Letters from the ghetto period and even before then were peppered with gossip and sketches of the family’s clinging to Jewish rituals in the face of brutal restrictions.
Another letter from Raizel referred to the onset of deportations from the ghetto, describing one roundup in coded language as a “big wedding here to which I wasn’t invited.”
“Be happy, be glad and thank God a thousand times every day that you still have somebody to whom you can write with the way things are going here,” Raizel wrote in May 1942, a few months before she and her sister Blima were themselves dispatched to labor camps.
“Don’t worry about us,” Raizel wrote. “But we’re worried about our dear precious parents. We don’t know what happened to them. May God give us some great news.”
Mrs.
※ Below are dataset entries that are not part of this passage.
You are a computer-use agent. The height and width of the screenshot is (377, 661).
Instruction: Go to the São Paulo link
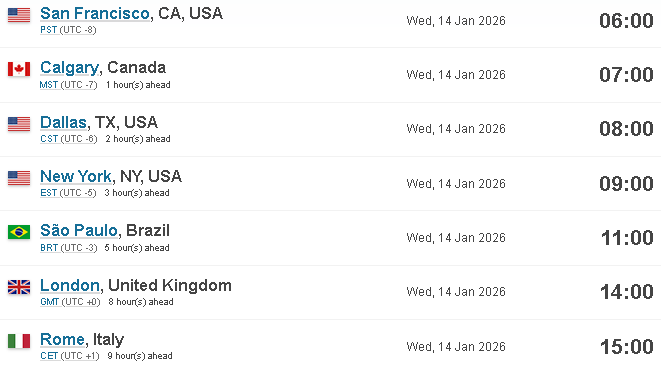pos(79,230)
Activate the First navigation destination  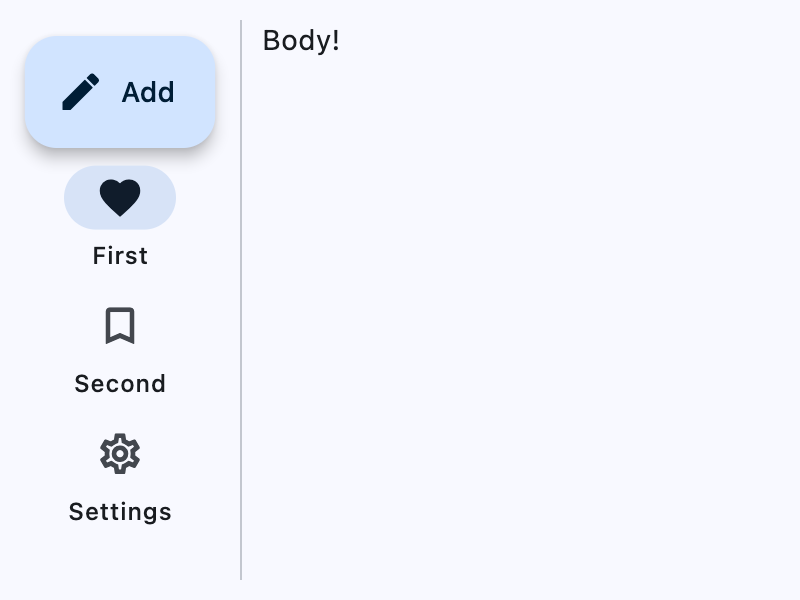(120, 215)
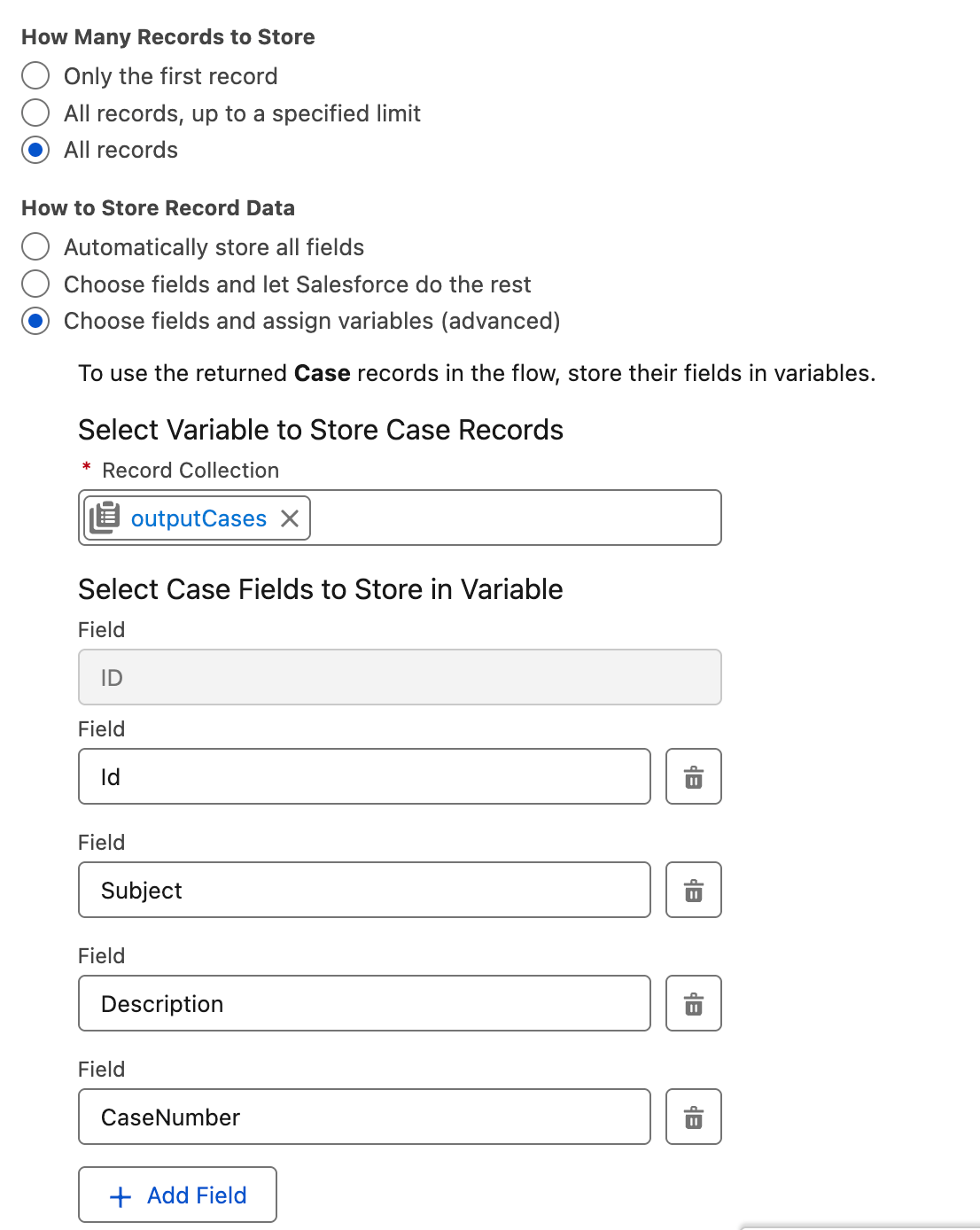The image size is (980, 1230).
Task: Open the Subject field picker
Action: pyautogui.click(x=364, y=891)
Kirschner’s diary records her affectionate friendship with an older “guardian angel” in Sosnowiec, Ala Gartner, who was later hanged at Auschwitz for her part in an uprising.
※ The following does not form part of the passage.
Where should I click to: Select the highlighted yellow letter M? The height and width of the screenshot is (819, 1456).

In the camps, there were clandestine notes exchanged among inmates, including flirtatious ones from a handsome Czech Jew, Harry Haubenstock, who told Mrs. Kirschner, “You look very cute in your pajamas,” but lamented, “I hardly recognize myself any longer.”
“I have changed so much,” he wrote, “and if someone were to see me now, they would hardly believe that I should be capable of such a deep and sincere love.”
The totality of the Germans’ destruction of Jewish life in Europe is apparent from one fact: None of Mrs. Kirschner’s letters to her family and friends survived the war.
Sala Garncarz was born near Sosnowiec on March 5, 1924. Her father, Joseph, was a rabbi and teacher; her mother, the former Chana Feldman, raised 11 children, three of whom died before the war.
Sala, the youngest, was one of the first girls to attend school in the pioneering Beth Jacob movement, started by Sarah Schenirer with the aim of educating Jewish girls. When the Germans occupied Poland, Raizel was conscripted to work, but Sala, shrewd and resourceful, felt her older sister was too bookish to weather the camp and volunteered to take her place.
Mrs. Kirschner was liberated by the Soviet Army in May 1945 and hitchhiked home to Sosnowiec, only to learn that her family had vanished. But she discovered that Raizel and Blima had wound up in Sweden, and after a time they joined Sala in America.
In addition to her daughter, Mrs. Kirschner is survived by her husband; a son, David; eight grandchildren; and eight great-grandchildren. A second son, Joseph, died in 2004.
Holocaust survivors have dealt with their nightmarish memories in various ways. Mrs. Kirschner was encouraged by her husband to put the past behind her. When her children asked about the war, Ann Kirschner said, “her eyes would fill with tears, and it was clear she wanted that door shut.”
But she never forgot the precious letters she kept in that cardboard box.